The reveal that Samus Aran is a woman was a big point in the original Metroid (SPOILER ALERT). However, it needn’t have been. You could, if you desired, play through the whole game as a helmetless Samus, if you’d prefer. By entering the password “Justin Bailey,” Samus is instead rendered as an apparent member of an 80s dance troupe, complete with leotard and one of a number of hair colors. The password also starts the game in Norfair, giving you a bunch of missiles and screw attack, amongst other abilities, as a kickoff. The mystery of just who Justin Bailey may have been is something of an enduring one. Mentalfloss investigated in 2016, and found that it likely wasn’t a person at all, but just a coincidence, with the name being a lucky coincidence, the result of the game’s password generation.

2 Warp Factor Cheating, Mr. Mario

[Via DimeXProphet/Youtube]

The Warp Whistle is probably one of the most famous cheats in video games. It is, however, so famous that you may not pay much thought to your memories of first finding it. The whistle, first appearing in Super Mario Bros. 3, was originally from The Legend of Zelda, and took some finding. The first one required breaking through the game’s two dimensional rendering: in World 1-3, you jump on the white block, press down several times, until Mario goes crashing behind the scenery, and run to the end of the level, within a limited amount of time. Once you have this one, getting the second is comparatively easy. In World 1’s fortress, you must fly to the top right of the level with the help of a Raccoon leaf, land on a ledge, and run to a hidden door.

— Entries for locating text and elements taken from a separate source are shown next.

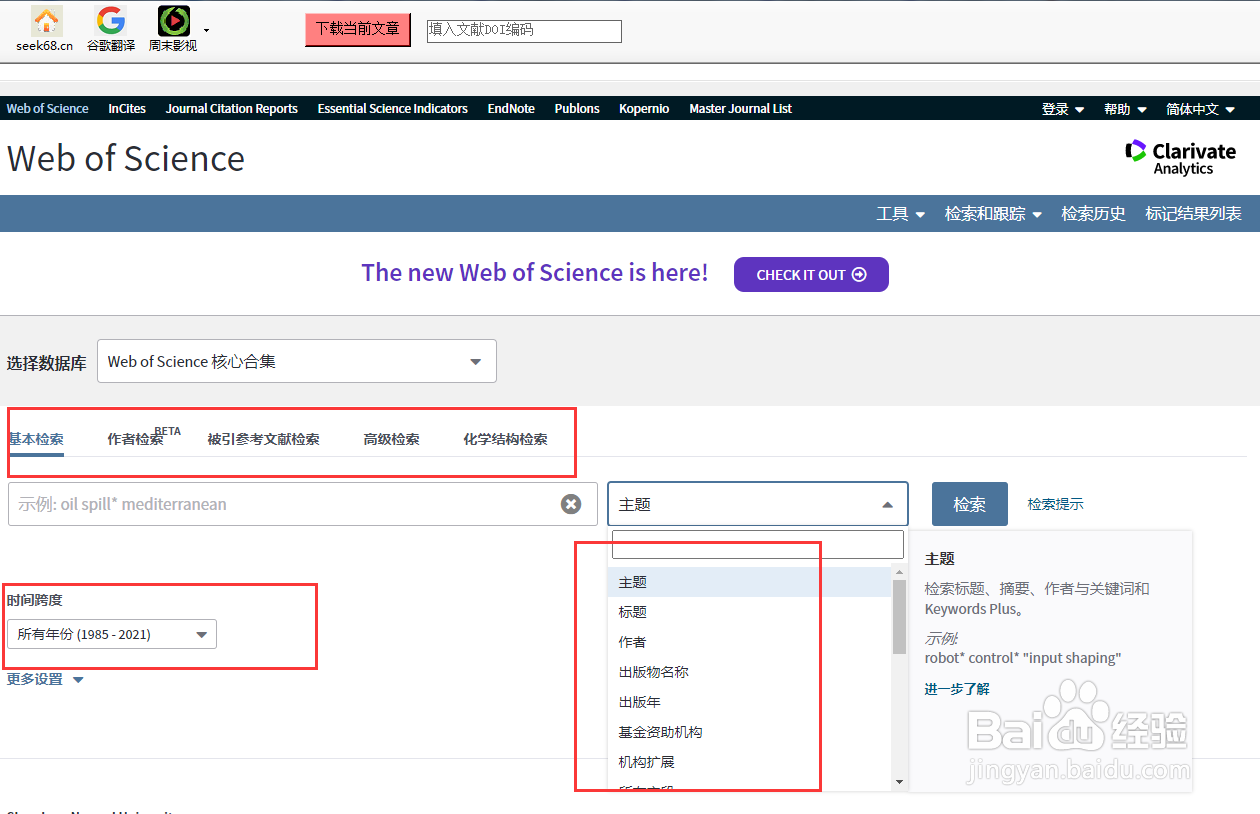Open the 进一步了解 link

coord(956,689)
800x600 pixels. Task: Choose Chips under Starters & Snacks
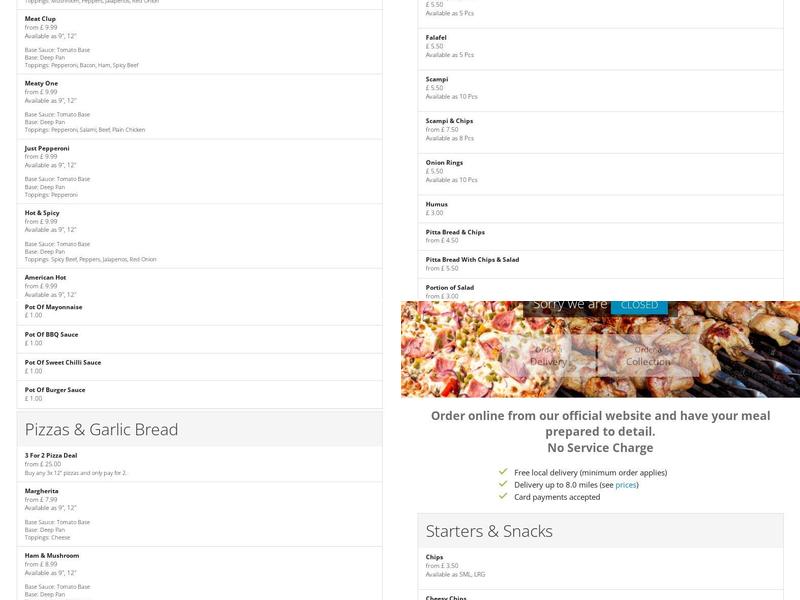point(434,557)
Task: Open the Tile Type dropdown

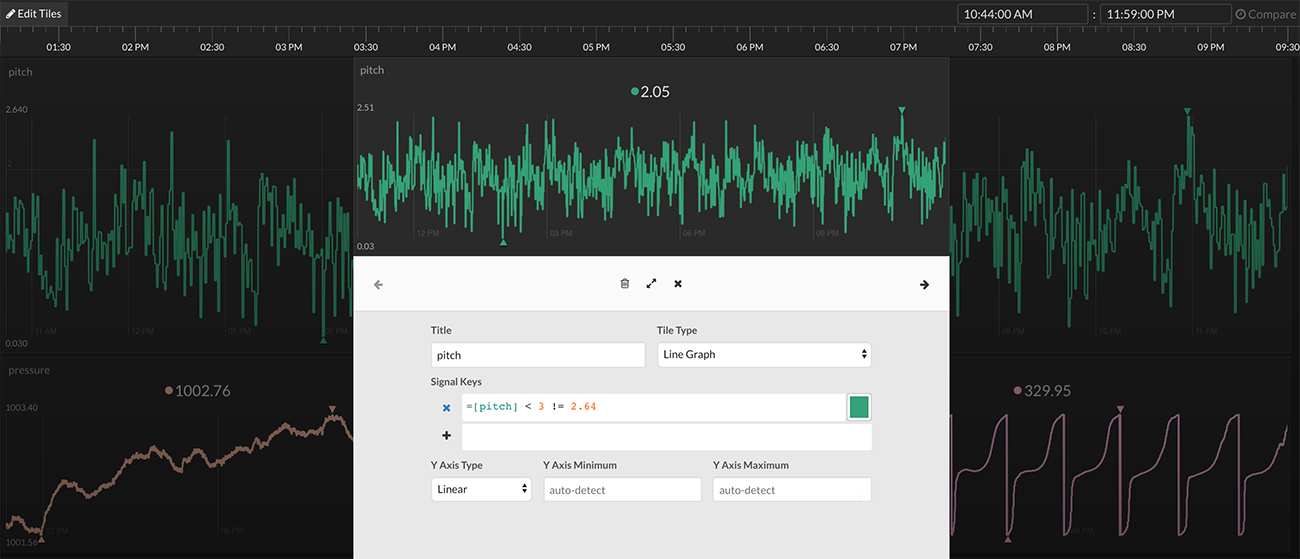Action: click(x=764, y=355)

Once you have these two, you can get to World 8, and finish the game in record time.

1 Let It Bleed

The youth of the 90s, I don't know. [Via gamesrevisited.com]

Let’s talk about censorship in video games. So, as hard to believe now that Mortal Kombat’s juddering sprites once caused massive controversy with their depictions of cartoonish violence, they absolutely did. Two Senators, Joseph Lieberman, and Herb Kohl, even investigated its potential effects on the nation’s moral turpitude. When the SNES and Genesis versions came out, they were both censored. On the SNES, the blood was tinted grey and said to be sweat, while most fatalities, which the series is famous for, were removed. However, on the Genesis, the uncensored content was happily left in, for anyone to find, thanks to the now famous “blood code.” The gratuitous, silly violence of Mortal Kombat, which so outraged the two senators, led to the video game industry having to create its own ratings board, and thus, the ESRB rating system was born. No more would games be hauled up in front of government, as their suggested age rating would be clearly displayed. A true fatality from the games industry.